• **Ausgewählter Text**

In meiner Gedankenwelt ergibt sich zwischen diesen zwei Meldungen jedoch ein eventueller Zusammenhang:
Wäre die Befürwortung von Sterbehilfe genauso hoch, wenn wir die fehlenden 120.000 Pflegekräfte hätten? Man also wüßte, man wäre im Alter gut versorgt? Ist die Befürwortung nicht nur so hoch, weil man lieber tot wäre, als schlecht versorgt zu werden? Und was wäre, wenn man wüßte, man wäre gut versorgt?
Ausgehend von diesen Überlegungen und den Kommentaren unter meinem letzten Artikel hier auf SiN nun dieser Beitrag, auch wenn er in Philosophinnenhand vielleicht besser und tiefgründiger aufgehoben wäre. Qua Profession als Pflegekraft inkl. Pflegemanagement-Studium schreibe ich aus meiner Sicht- und werde vielleicht in den Kommentaren inhaltlich philosophisch ergänzt.
Letztlich dreht sich fast alles um die Grundfrage: Was genau verstehen wir als Gesellschaft unter „angemessen betreut“ bzw. „gepflegt“ – siehe Tagesschaumeldung Nr 1. Ohne Beantwortung dieser Frage ist jegliche Diskussion über „angemessene Pflege“ sinnlos. Wir müssen zuerst „angemessene Pflege“ definieren.
Aus Sicht der Autorin ist „angemessene Pflege“ viel mehr als „satt und sauber“. Es muß um eine eine menschengerechte und menschenwürdige Pflege gehen, nimmt man Artikel 1 des Grundgesetzes tatsächlich ernst. Eine menschengerecht-menschenwürdige Pflege hat den einzelnen Menschen als gewachsene Persönlichkeit und Individuum im Blick. Sie erschöpft sich nicht ausschließlich in bloßen körperlichen Verrichtungen, wie z.B. Essen eingeben, waschen, Inkontinenzversorgung, Mobilisation, sondern bietet auch Raum für Gespräche, Beratung und das Aufnehmen von Sorgen und Ängsten.
Es ist mir zu Ohren gekommen (im Ernst weiß ich es aus langer Erfahrung!), daß so manches Gespräch oder beruhigende Waschung dazu geführt haben, daß Bewohner gut und einigermaßen zufrieden schliefen – mal ohne Schlaftablette. Es soll auch würdevoller sein, bei Demenz mit ausgeprägter „Hinlauftendenz“ einfach begleitet zu werden bei diesen krankheitsbedingten Läufen, anstatt medikamentös ruhiggestellt zu werden und vor sich hin zu dämmern.

• **Zu lösende Aufgaben**
a – Wie viele Pflegekräfte fehlen laut dem ausgewählten Text?
b – Stimmen diese Aussagen mit dem ausgewählten Text überein? Antworten Sie jeweils mit Ja oder Nein und zitieren Sie die entscheidenden Worte wörtlich.
(i) Menschenwürdige Pflege besteht nur aus körperlichen Verrichtungen.
(ii) Die Autorin schreibt aus der Sicht einer Pflegekraft.
(iii) „Angemessene Pflege“ muss zuerst definiert werden.
Die Daten stammen aus einer anderen Quelle als der ausgewählte Text.

• **Vorliegende Daten**

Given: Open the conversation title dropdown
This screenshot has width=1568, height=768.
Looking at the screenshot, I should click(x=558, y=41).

---

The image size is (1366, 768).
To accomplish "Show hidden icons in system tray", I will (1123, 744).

• **Lösungen je Aufgabe**
a – 120.000 Pflegekräfte.

b –
(i) Nein: »Sie erschöpft sich nicht ausschließlich in bloßen körperlichen Verrichtungen«
(ii) Ja: »Qua Profession als Pflegekraft inkl. Pflegemanagement-Studium schreibe ich aus meiner Sicht«
(iii) Ja: »Wir müssen zuerst „angemessene Pflege“ definieren.«